After an emotionally soothing dinner with her fantastic partner, Martin, also a lifelong social justice advocate, I laid awake that night in my hotel feeling the brunt of my grief. Because I couldn’t accept that I wouldn’t see her or talk to her again, I planned to stop at the hospital and see her one last time on the way to the airport. I summoned  a car on a familiar service and waited…and waited until I got the message that no cars were available. I had never experienced this before, but this was a small town, not like the cities I usually frequented. I was frantic. I called other local services but only got recordings. When I was about at my wits end, the front desk person, Stacy, said she would get back to me. I told her I would gladly pay $20 (the cost of the service) for the ride if anyone there could do it. The manager okayed it, and Lucas, a young man of no more than 19 took me to South County Hospital where my friend lay in a Hospice bed.  Lucas, who I noticed was not wearing trendy clothes or expensive sneakers or anything even remotely new, asked me about my friend and told me of his grandma’s battle with cancer. We enjoyed a quiet, empathic, and melancholic ride, our shared experience making an unspoken connection in minutes, if not seconds. There was a wonderful, comforting kindness to this young man that provided some solace to my grief. When we arrived after our brief trip, I pulled out my wallet to give him the twenty, and he told me he couldn’t accept any money from me. I asked if he was sure as it was clear he could use it, but he declined and wished me the best.

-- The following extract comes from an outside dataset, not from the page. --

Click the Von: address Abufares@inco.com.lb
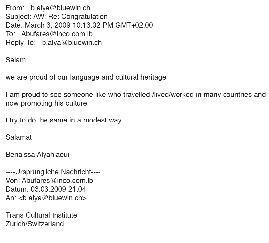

I was disappointed because Jackie did not regain consciousness for my final visit. In fact, she didn’t regain consciousness after I left her the night before. I felt fortunate and gratified that I had said everything I wanted to say the day before. But I still said everything I wanted to say, again. Jackie died later that day. But as I experienced my grief about the loss of this stunningly compassionate, brilliant human being, I realized that Lucas somehow personified Jackie’s kindness and integrity. In this world of vitriol and hatred, there are those who care about the plight of others, and act to ease their burden in small but meaningful ways. Thank you, Lucas, for showing the spirit of Jackie, and continuing my faith in the human species.

And thank you, Jackie, for being in my life, enriching me personally and professionally, and being the friend who everyone should be fortunate to have. I love you. I miss you—along with many others whose lives you touched.